• Aim of the exercise
Please set down, word for word, each line from the one containing "Task: Click the tent emoji after Coming Soon" through the final line of the records below, both included, and nothing else.

-------- Input for this task

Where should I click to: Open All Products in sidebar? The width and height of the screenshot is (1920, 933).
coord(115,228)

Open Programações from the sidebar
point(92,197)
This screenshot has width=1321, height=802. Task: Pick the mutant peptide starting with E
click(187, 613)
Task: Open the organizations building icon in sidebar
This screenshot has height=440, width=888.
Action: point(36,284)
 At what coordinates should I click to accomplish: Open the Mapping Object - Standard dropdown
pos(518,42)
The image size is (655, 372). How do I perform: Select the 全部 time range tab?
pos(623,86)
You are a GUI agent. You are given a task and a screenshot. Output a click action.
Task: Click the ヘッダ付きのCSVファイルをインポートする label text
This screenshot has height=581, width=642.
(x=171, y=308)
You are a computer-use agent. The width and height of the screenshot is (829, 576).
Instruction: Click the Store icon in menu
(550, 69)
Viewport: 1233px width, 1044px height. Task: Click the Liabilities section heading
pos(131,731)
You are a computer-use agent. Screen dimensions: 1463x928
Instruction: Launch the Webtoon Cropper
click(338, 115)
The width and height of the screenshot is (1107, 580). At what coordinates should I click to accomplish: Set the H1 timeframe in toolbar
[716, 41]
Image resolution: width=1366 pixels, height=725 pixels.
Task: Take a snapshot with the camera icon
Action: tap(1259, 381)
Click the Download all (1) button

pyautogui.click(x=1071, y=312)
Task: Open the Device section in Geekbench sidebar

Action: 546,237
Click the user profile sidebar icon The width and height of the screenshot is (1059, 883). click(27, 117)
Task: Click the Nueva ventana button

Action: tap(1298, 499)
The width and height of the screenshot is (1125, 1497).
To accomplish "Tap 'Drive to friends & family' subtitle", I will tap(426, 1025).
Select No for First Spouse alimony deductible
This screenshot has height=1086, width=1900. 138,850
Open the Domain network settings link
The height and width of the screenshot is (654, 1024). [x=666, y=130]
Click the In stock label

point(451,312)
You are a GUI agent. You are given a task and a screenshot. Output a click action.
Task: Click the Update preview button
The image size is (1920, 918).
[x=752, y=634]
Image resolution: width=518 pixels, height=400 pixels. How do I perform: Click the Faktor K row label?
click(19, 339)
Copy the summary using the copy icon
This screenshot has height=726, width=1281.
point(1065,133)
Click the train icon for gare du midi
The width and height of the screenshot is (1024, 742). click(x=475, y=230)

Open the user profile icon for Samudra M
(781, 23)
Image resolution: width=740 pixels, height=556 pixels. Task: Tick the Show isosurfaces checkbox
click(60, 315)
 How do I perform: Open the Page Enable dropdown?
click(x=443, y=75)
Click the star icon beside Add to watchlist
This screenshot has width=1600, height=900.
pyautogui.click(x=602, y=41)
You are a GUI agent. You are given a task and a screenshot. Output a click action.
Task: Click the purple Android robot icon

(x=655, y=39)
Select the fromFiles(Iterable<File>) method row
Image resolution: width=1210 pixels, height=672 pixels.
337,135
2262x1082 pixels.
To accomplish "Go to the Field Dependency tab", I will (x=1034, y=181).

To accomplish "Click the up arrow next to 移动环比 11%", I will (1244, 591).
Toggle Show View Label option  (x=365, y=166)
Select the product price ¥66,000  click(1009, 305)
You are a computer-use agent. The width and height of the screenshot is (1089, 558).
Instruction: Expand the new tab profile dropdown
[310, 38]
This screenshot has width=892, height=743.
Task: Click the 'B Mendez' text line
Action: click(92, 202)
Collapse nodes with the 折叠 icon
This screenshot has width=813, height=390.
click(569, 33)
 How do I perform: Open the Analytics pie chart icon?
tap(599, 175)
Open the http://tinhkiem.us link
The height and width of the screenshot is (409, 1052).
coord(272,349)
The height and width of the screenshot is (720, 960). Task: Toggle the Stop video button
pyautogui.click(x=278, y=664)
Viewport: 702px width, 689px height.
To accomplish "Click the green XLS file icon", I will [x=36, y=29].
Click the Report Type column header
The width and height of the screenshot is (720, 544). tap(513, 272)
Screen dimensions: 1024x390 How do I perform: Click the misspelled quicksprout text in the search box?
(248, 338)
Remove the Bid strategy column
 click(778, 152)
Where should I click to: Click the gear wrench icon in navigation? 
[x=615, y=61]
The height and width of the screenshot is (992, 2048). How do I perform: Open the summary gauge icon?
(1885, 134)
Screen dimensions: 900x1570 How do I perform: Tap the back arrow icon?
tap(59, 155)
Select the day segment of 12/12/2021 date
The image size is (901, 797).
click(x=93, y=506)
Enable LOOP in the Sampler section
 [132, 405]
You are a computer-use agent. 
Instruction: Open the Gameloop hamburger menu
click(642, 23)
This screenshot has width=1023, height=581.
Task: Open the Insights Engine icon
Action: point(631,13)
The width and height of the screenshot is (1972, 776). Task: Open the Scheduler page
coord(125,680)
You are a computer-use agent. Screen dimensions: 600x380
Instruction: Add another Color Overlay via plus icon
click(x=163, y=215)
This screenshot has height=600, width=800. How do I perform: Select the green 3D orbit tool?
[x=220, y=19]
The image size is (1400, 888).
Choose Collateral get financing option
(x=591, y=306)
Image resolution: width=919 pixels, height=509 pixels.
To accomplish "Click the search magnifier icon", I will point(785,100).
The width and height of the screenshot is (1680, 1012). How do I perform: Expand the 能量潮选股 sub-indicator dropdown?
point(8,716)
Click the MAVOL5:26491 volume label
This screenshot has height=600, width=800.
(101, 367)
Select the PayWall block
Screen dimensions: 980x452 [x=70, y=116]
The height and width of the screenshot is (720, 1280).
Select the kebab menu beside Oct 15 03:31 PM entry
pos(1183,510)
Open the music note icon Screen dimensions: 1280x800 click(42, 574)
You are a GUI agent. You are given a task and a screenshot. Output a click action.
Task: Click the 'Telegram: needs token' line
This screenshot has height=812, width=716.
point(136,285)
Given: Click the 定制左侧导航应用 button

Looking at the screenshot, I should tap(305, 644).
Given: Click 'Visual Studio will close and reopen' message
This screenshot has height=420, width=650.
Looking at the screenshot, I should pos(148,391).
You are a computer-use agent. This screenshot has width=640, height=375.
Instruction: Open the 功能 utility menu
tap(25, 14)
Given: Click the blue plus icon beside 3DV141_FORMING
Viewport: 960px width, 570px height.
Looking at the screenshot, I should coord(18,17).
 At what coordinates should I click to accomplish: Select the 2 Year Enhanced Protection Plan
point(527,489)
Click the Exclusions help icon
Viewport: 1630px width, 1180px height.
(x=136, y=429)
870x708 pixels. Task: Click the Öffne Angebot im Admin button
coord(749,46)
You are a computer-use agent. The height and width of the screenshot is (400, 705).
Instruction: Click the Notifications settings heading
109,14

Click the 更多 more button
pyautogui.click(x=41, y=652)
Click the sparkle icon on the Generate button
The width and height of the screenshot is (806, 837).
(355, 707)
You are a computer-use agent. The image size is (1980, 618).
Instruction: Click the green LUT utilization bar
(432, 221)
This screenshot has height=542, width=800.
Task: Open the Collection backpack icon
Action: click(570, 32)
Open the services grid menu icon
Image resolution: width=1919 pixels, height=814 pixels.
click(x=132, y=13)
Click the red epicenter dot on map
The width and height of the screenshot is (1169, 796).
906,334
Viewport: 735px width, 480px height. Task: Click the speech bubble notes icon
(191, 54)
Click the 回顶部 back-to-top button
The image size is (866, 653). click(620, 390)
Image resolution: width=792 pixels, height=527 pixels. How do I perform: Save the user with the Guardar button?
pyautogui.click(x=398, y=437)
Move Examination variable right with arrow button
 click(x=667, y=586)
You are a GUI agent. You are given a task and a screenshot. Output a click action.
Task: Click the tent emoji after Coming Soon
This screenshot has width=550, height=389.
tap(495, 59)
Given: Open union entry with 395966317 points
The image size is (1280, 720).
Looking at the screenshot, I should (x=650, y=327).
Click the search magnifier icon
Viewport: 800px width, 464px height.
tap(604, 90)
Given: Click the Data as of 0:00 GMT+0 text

----------------

• Written response
Task: Click the tent emoji after Coming Soon
This screenshot has width=550, height=389.
tap(495, 59)
Given: Open union entry with 395966317 points
The image size is (1280, 720).
Looking at the screenshot, I should (x=650, y=327).
Click the search magnifier icon
Viewport: 800px width, 464px height.
tap(604, 90)
Given: Click the Data as of 0:00 GMT+0 text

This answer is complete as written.